This opinion will be unpublished and

may not be cited except as provided by

Minn. Stat. § 480A.08, subd. 3 (1998).






In Re the Marriage of:

Judith Ann Tait, petitioner,





Gerald Allen Tait,



Filed July 18, 2000

Affirmed in part and remanded in part

Huspeni, Judge*


Kanabec County District Court

File No.
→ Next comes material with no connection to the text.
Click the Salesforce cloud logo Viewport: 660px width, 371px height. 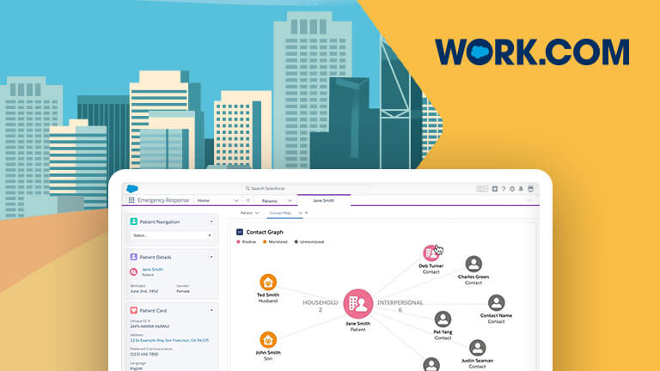coord(132,188)
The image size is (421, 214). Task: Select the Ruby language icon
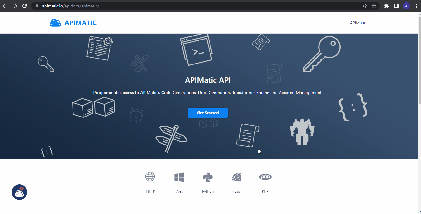(236, 177)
F793503


Michael G. Schultz, Sommerer & Schultz, P.A., 1219 Marquette Avenue, Suite 300, Minneapolis, MN 55403 (for respondent)


John E. Mack, 26 Main Street, Post Office Box 302, New London, MN 56273 (for appellant)


            Considered and decided by Shumaker, Presiding Judge, Huspeni, Judge, and Poritsky, Judge.* *

U N P U B L I S H E D   O P I N I O N


            Appellant Gerald Tait seeks review of an order finding him in constructive civil contempt of court for not paying maintenance to respondent Judith Tait and requiring him to serve 90 days in jail.  Because the district court gave appellant the opportunity to avoid incarceration by complying with certain conditions, and because civil contempt is available to enforce appellant’s maintenance obligations, we affirm the district court’s use of civil contempt.  We remand, however, for the district court to formally address appellant’s ability to meet his obligations.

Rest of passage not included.